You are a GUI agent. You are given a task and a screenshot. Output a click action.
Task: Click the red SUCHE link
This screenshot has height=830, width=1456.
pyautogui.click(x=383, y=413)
--
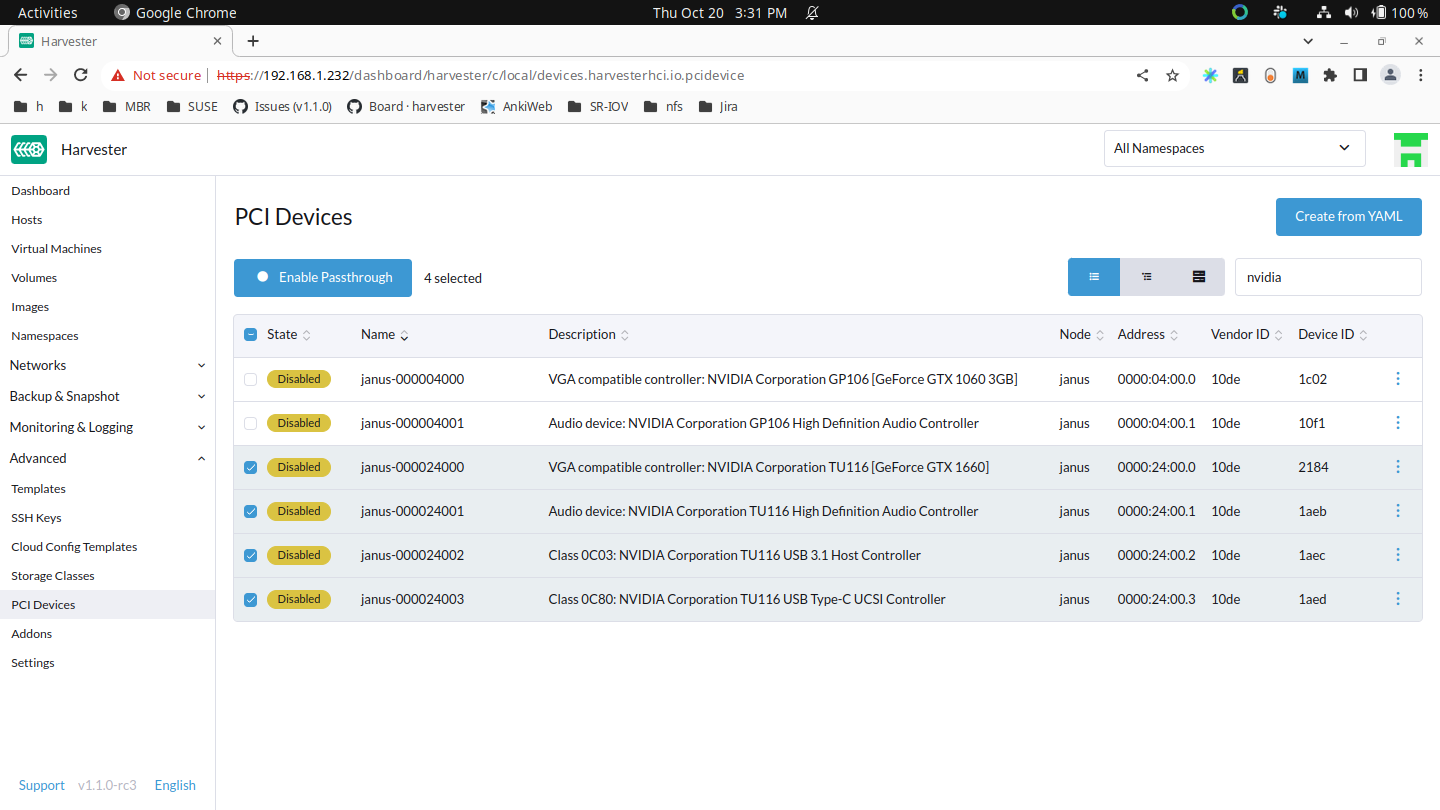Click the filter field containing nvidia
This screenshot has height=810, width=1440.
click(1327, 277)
...
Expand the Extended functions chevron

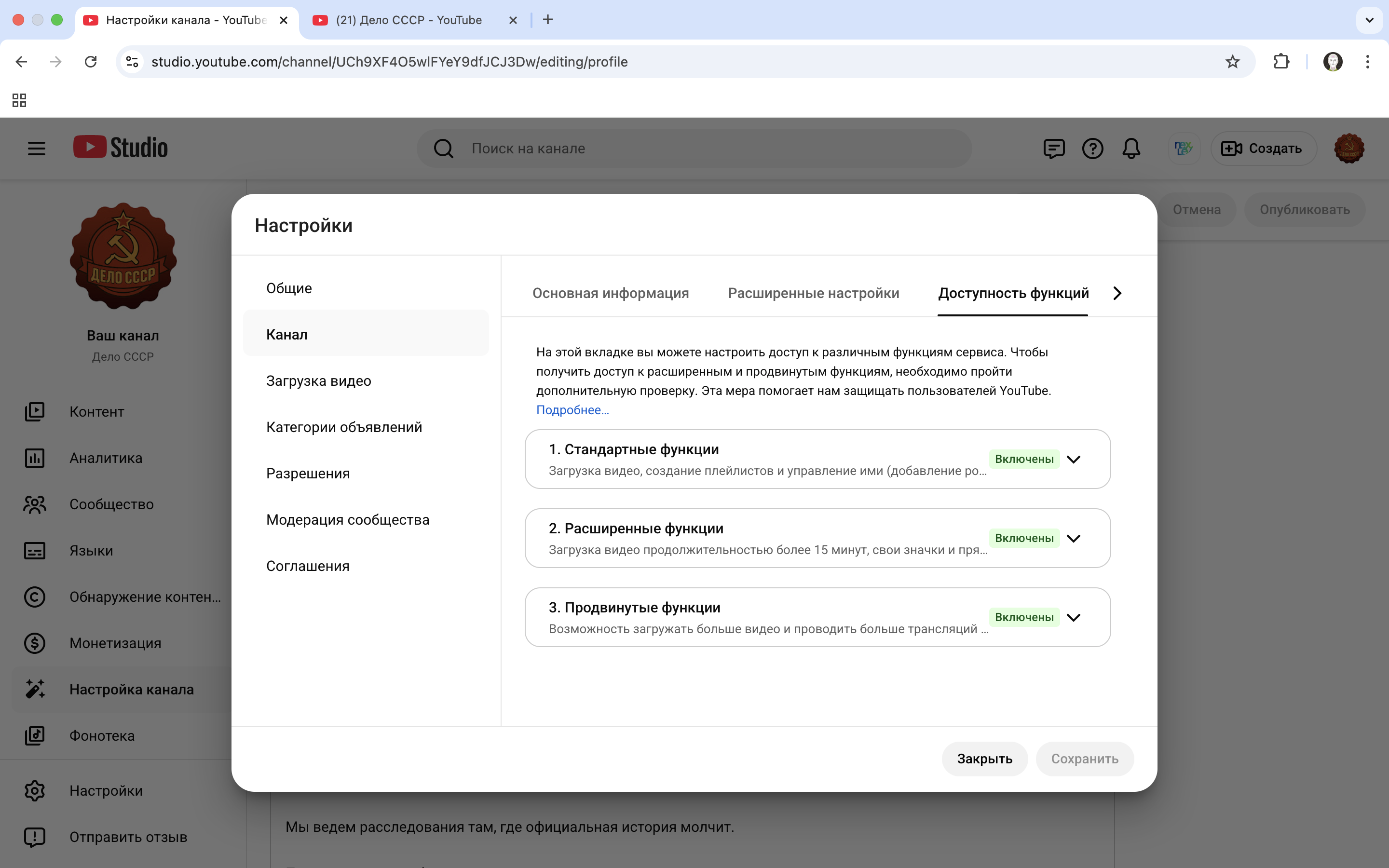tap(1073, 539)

* [Exercise brief]
Echo back the lines from the one containing "You are a GUI" through the one containing "pyautogui.click(x=383, y=413)", both included.

* [Final result]
You are a GUI agent. You are given a task and a screenshot. Output a click action.
Task: Click the red SUCHE link
This screenshot has height=830, width=1456.
pyautogui.click(x=383, y=413)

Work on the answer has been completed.